High Deductibles & Patient Behaviors----Is There a Clear Benefit to the US Health Care System?

-----By Anna Shepherd, Health & Personal Finance Professional

As health care reform enters into its next year, many employees will notice that a side-effect of reform has made their employer shift a bigger portion of costs to them. Is that a good thing or a bad thing, in general?  See the linked article:  http://www.statesman.com/news/business/higher-health-insurance-deductibles-giving-workers/nhnB4/

It may depend on the employee or consumer himself and the motivations that cause human beings to do some things and avoid doing others. This high deductible scheme works ideally with an educated populace. I am a vociferous proponent of free market reforms in health care; certainly high deductible plans are step in the right direction. However, if there isn’t also an affordable intermediary such as a personal health-advisor, the result will inevitably be higher costs for more acute episodes. 

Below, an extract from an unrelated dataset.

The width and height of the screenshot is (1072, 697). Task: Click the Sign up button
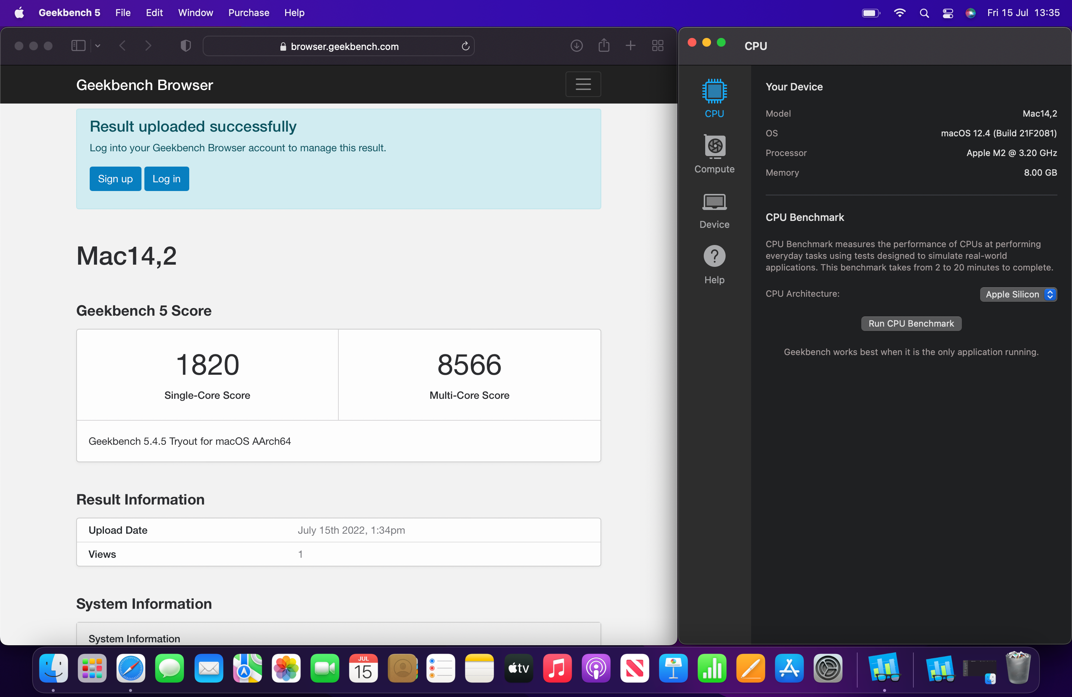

The old adage holds true that an ounce of prevention is worth a pound of cure.
Working in health care, it is sometimes difficult to remember that many people have little to no working knowledge of the industry or even basic human anatomy and health. I constantly have to remind myself that someone coming into my facility with a family member may know as much about healthcare as I know about carburetors! It will take time, possibly time this current system doesn’t have, for the patient population to become proactive and assume responsibility for knowledge of their health.

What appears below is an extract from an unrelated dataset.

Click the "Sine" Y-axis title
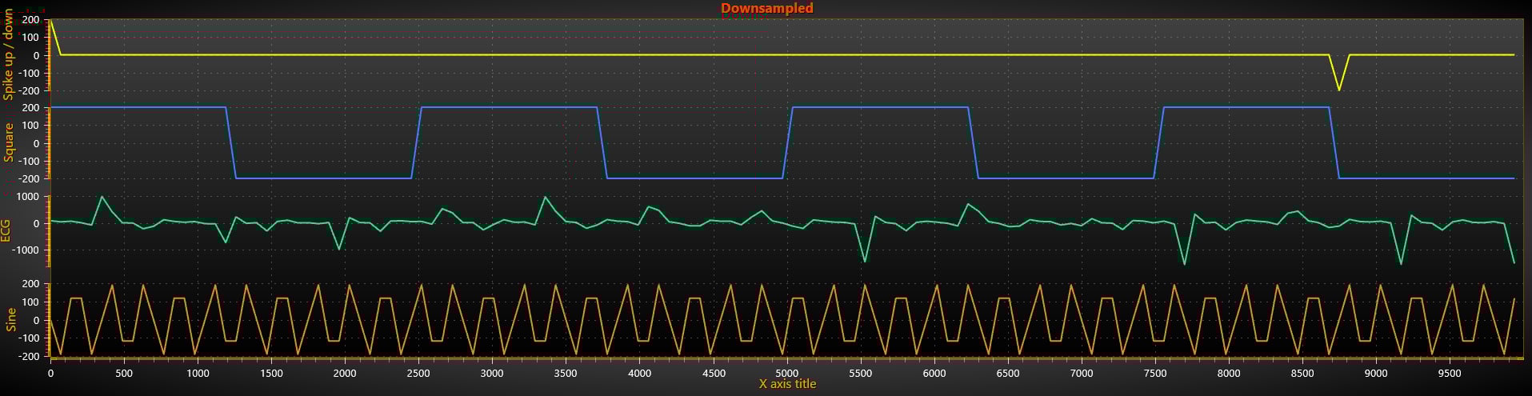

Maybe there is a bright side in that the younger, cash-strapped generation that demands information/services be accessible online and at low or no cost, can use sites like WebMD to avoid unnecessary trips to the doctor or ER. Over time, I’m optimistic that enough of a portion of the US population will invest the time to learn about their health needs and act as rational consumers, to provide a net gain to the system. The downside is that there is also a significant portion of the population who lack the ability to meaningfully use health resources by themselves. Further, this cohort is usually sicker and costlier to the system.

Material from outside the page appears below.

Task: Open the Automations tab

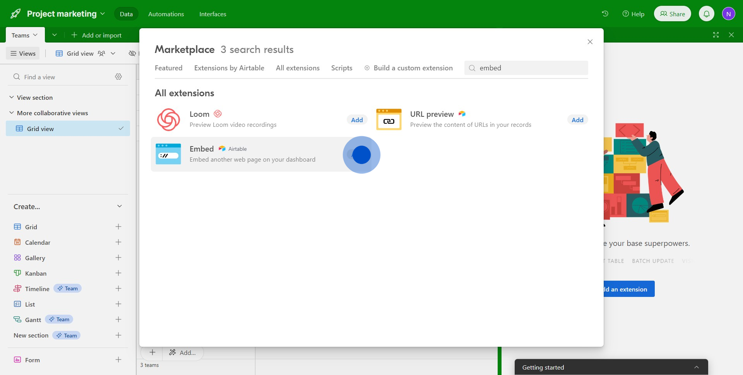Action: [166, 14]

This brings me to my overall impression of the transition to high-deductible plans: it will ultimately be very burdensome to the system because there is effectively no market providing affordable and meaningful health consulting services to the populations that will most need them.  It will take too long to implement such services. Meanwhile those higher-risk people forego preventive services to save their money, costing the system more in the long run.

Anna is a health care and finance professional, working on the health care provider side in an administrative capacity.